_Data extracts_
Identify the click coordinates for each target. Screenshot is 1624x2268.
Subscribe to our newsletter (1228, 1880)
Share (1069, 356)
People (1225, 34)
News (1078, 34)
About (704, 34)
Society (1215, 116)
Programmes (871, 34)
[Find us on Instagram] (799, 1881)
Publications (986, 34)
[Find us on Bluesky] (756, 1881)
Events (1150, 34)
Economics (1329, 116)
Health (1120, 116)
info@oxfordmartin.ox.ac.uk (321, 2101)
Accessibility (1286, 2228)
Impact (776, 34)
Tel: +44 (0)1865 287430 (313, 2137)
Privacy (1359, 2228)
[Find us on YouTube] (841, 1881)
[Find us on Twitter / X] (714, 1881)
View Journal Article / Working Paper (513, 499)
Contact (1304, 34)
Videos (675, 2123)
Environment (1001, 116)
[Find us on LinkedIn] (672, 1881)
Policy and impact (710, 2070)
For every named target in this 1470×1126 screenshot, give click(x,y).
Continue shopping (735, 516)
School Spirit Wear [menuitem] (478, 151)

_Assigned task_
The answer is to be the lines from the one holding "[Find us on LinkedIn] (672, 1881)" through the end of the data above, transcribed character for character, both ends included.

_Problem solution_
[Find us on LinkedIn] (672, 1881)
Policy and impact (710, 2070)
For every named target in this 1470×1126 screenshot, give click(x,y).
Continue shopping (735, 516)
School Spirit Wear [menuitem] (478, 151)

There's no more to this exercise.